My assumptions about Washington have been more than borne out by the past year: The Republican leadership and nearly all Republican members of Congress only care about one thing: defeating and punishing Democrats. They don’t have an altruistic bone in their bodies and they have no interest in bipartisanship. Their game plan is like that of any other grueling sport where time is a factor. They want you to lose badly, for anything you accomplish to take as long as possible so that you will achieve as little as possible, and for controversies surrounding your unfinished agenda to get carried into the next federal elections.
I said a year ago that in your first months in the White House you should be very decisive and take advantage of your mandate to get a lot done.

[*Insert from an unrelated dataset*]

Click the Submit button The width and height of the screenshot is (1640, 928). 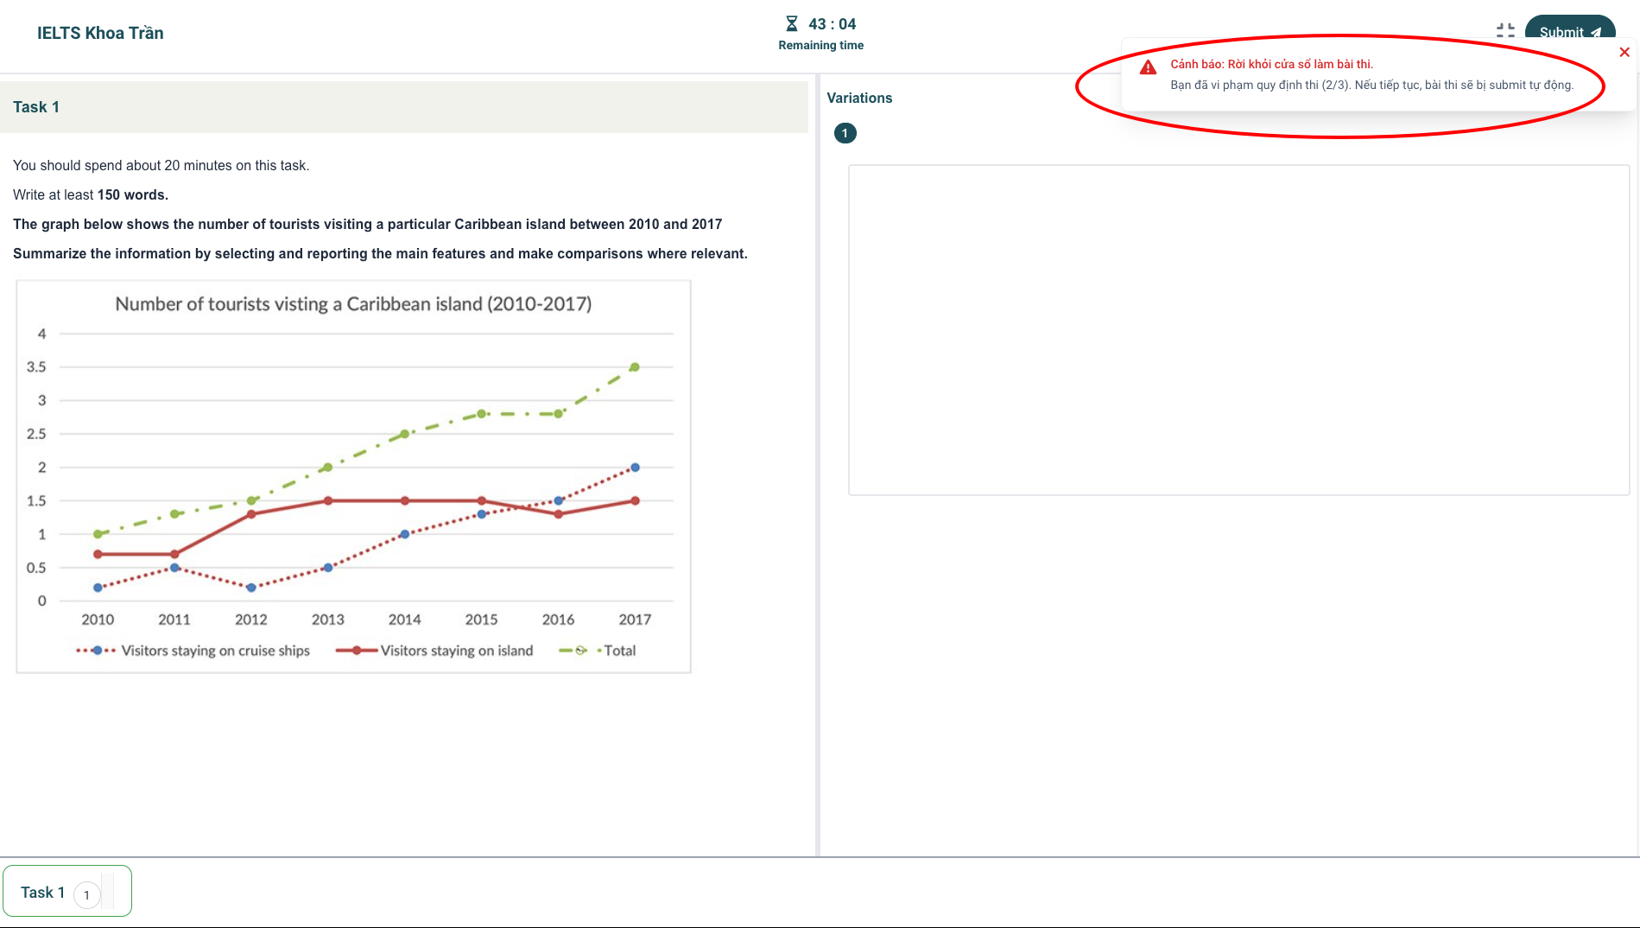pyautogui.click(x=1568, y=30)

Any delay caused by bi-partisan efforts would simply be exploited by the Republicans to propagandize against your agenda, whip unsophisticated voters into a frenzy and scare them to death. This would slow down the process and prevent you from accomplishing much. Was I right?

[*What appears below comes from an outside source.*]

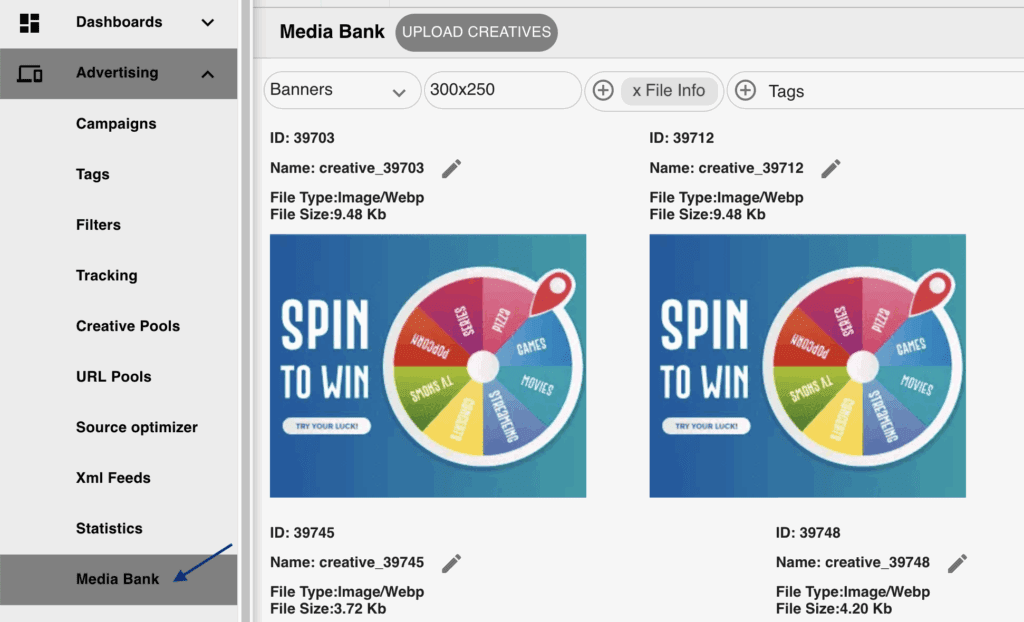
Task: Rename creative_39748 using pencil icon
Action: point(958,563)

The message the voters sent you in Massachusetts was not that they hate your health care plan, although Brown did exploit fears that the state was not getting a fair deal. The message was that they don’t want you and Congress to spend anymore time on this. They want you to fix the economy!
You should threaten to pour boiling oil on reluctant Democrats in the House, get them to pass the Senate health care bill, and sign it! If you don’t get substantial reform done, you will lose your base. Some tea partiers will get over their hysteria once they see that previously uninsurable people they care about can get insurance, but only if you get a bill signed in time for this take effect before elections in November.

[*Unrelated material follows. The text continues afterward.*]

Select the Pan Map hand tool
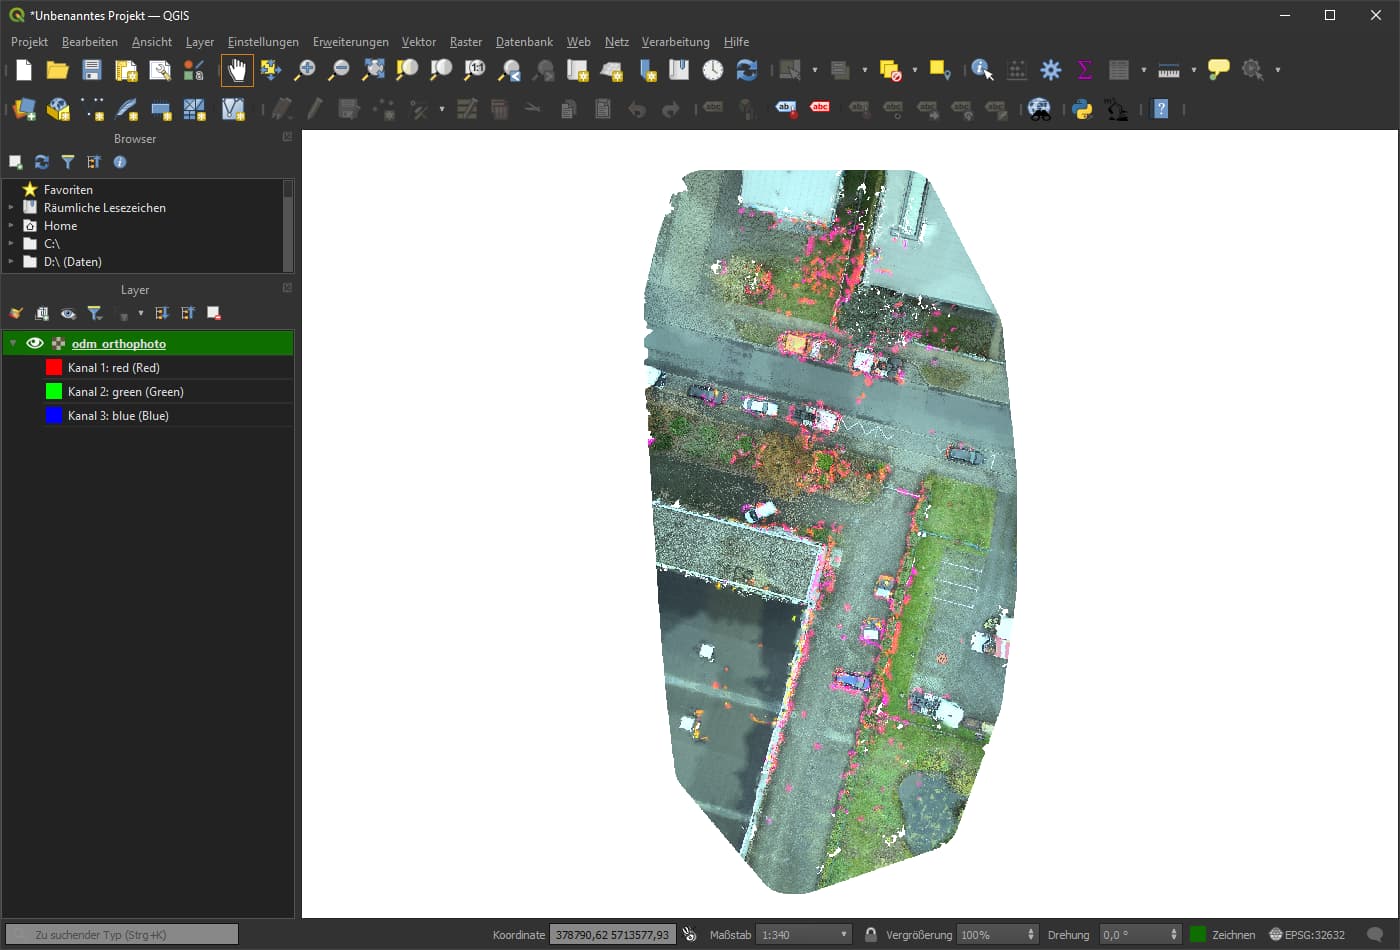click(x=237, y=70)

You need to get health care off the table ASAP and move on so that 90% percent of your time and your messages to the voters are about fixing the economy. People want you to kick the banks hard. You have to stop the perception that you are in the pocket of Wall Street. Be swift and decisive with regulation to avoid dragging out stock market reactions. The sooner you get this done, the sooner the markets will recover. You don’t want to cause any major downturns less than six months before the mid-term elections.
Your message to the voters, passionately delivered several times a week, should be hope. Just like FDR. You know how to do that well. You should continually paint the Republicans as only interested in obstruction and protecting big business at the expense of the people. If you don’t do this you may lose Congress in the fall.
It’s not going to get any better for you with Congress. Your majorities in Congress will only get smaller. You may have just this year to get anything significant done in your time in the White House. Think of this as your last chance. Unlike the Republicans in Congress, I want you to succeed.